Синглом не стала ни одна из шести новых песен Леннона и Маккартни, хотя «All My Loving» Пола, очередная «весточка», окажется одним из его самых больших хитов в исполнении многих других артистов. Для Джона знакомой территорией стала «It Won’t Be Long», с ее антифонным строем. «I Wanna Be Your Man» вышла проходной, и ее они с Полом сперва отдали Ринго, а потом, проникшись душевным веянием «все рокеры — одна семья большая», подарили группе The Rolling Stones. С последними они повстречались в клубе «Crawdaddy» в лондонском Ричмонде после телесъемки в Теддингтонской студии, находившейся неподалеку. Позже они ехали на такси через центр Лондона и вдруг заметили Эндрю Луга Олдэма, импресарио The Rolling Stones, выскочили из машины и отправились с ним в Сохо, в студию Trident, где обнаружили, что музыканты изо всех сил пытаются придумать что-нибудь для своего второго сингла. Песню «I Wanna Be Your Man» двое битлов еще не завершили, но быстро все обсудили, дописали стихи — и оставили The Rolling Stones первый билет в двадцатку лучших в Великобритании.

Джон всегда хорошо с ними ладил, особенно с Китом Ричардсом и Брайаном Джонсом, несмотря на то что скоро фанаты сочтут их соперниками. И все же не настолько он их любил, чтобы отдать им какую-нибудь песню Beatles получше. Он был не дурак.

Пластинка «With The Beatles» вышла в пятницу, 22 ноября 1963 года. В ту ночь они играли в Стоктон-он-Тис, и прямо перед их выходом на сцену просочились новости, что в Далласе убили Джона Ф. Кеннеди, президента США.

Позже в тот же вечер вся четверка битлов вместе с музыкантами из других групп в их туре собрались у телевизора в фойе отеля. Как и много где той ночью, почти никто ничего не говорил.

Через неделю, когда «She Loves You» все еще находилась на вершине чартов после беспрецедентного трехмесячного пребывания, вышла «I Want To Hold Your Hand». Джон мог напускать туману, когда говорил о том, как были написаны многие его песни, но об этой он помнил. Ему она нравилась. В то время он остановился в гостинице на лондонской Рассел-сквер и отправился работать с Полом в дом родителей Джейн Эшер на Уимпол-стрит, где Пол тогда жил. «Мы были внизу, в погребе (так, вероятно, он назвал подвал в доме Эшеров), играли на пианино… и у нас родилась строка: “Yeah, you got that something”, и Пол взял этот аккорд, а я повернулся к нему и сказал: “Да, вот так! Давай еще раз!” В те дни мы действительно привыкли писать так… когда играли нос к носу».

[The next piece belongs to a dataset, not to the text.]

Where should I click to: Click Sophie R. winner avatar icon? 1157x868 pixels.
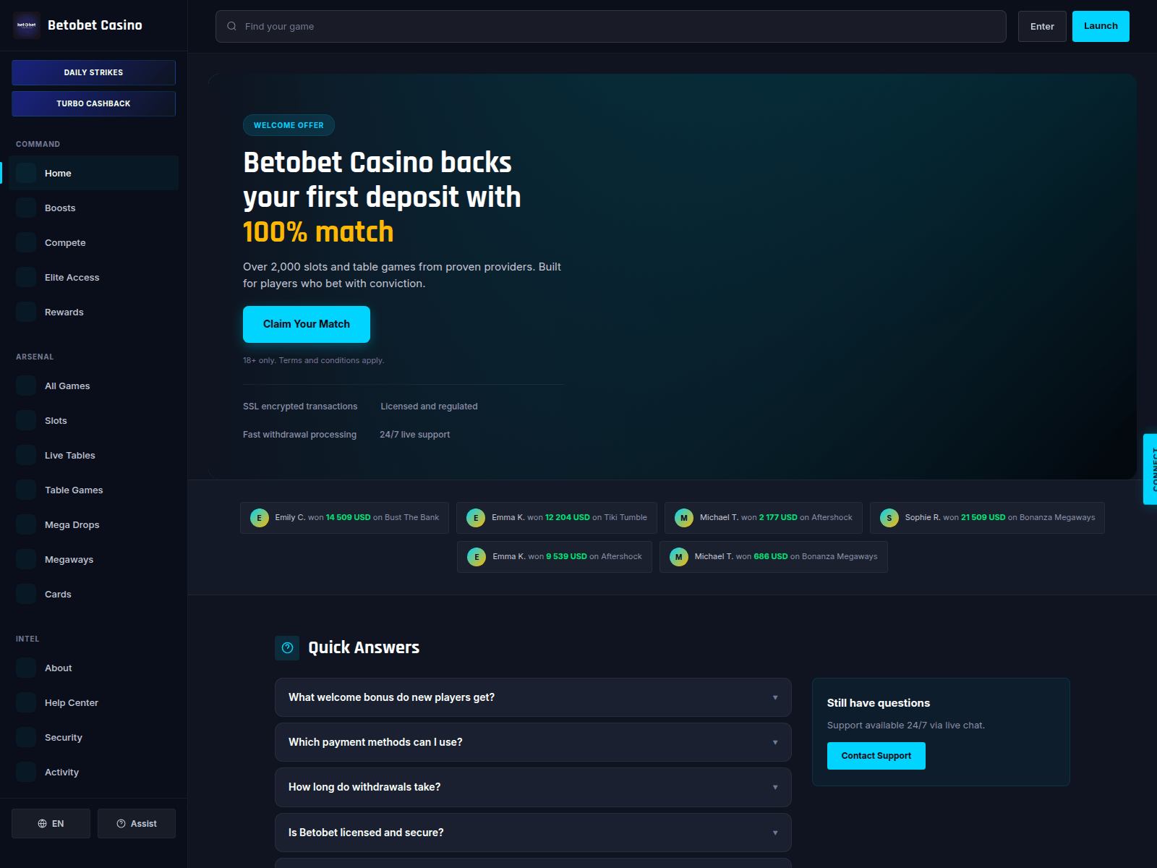click(x=889, y=518)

Для автора, который мог быть столь внимателен к словам, «I Want To Hold Your Hand» кажется почти инфантильной песенкой о подростковой любви — может, потому и неудивительно, что ее название часто в шутку переиначивали в более реалистичном духе: «I Want To Hold Your Gland». Но в тот момент слова не имели значения. Воздействие их пластинок — вот что было важно. Интересно, что песня «This Boy» на второй стороне пластинки с ее трехголосием в стиле ду-воп, рассказывающая о совершенно разном отношении двух юношей к девушке, была по смыслу гораздо глубже, но когда я семь лет спустя спросил о ней Джона, то он ответил, что даже не помнит, как ее написал.

Возможно, фанатам это покажется странным, но тогда было так много песен — и на головы Леннона и Маккартни словно ливень обрушилось так много похвал, — что иногда даже вехи в их карьере проходили сами собой и никто даже не думал обращать на них особое внимание. Тем более что иногда похвала исходила из самых невероятных источников.

К 1963 году газета Times уже больше века считалась трезвым и ответственным столпом британского истеблишмента. И когда ее главный музыкальный критик Уильям Манн, следуя духу времени, посвятил свою колонку обзору нового альбома Beatles, он немало переполошил музыкальные круги — это уже выходило за рамки беззаботных развлечений. Стоило ему написать о «субмедиантовых модуляциях и пандиатонических кластерах…», об «эолийской каденции в финале “Not A Second Time”» (последовательность аккордов, завершающая симфонию «Песнь о земле» Густава Малера), он распахнул врата — сперва, конечно, для насмешек, но затем к песням Леннона и Маккартни стали относиться все серьезней.

Джон все еще говорил об этом в 1970-м, и, как обычно, грубовато. «“Not A Second Time”? Это о которой болтал тот дуралей из Times? — спросил он меня. — Первая заумная хрень, которую про нас написали. Там были просто аккорды. Обыкновенные аккорды, как всегда. Но кто ж не знает: когда о тебе пишут заумную хрень, это помогает».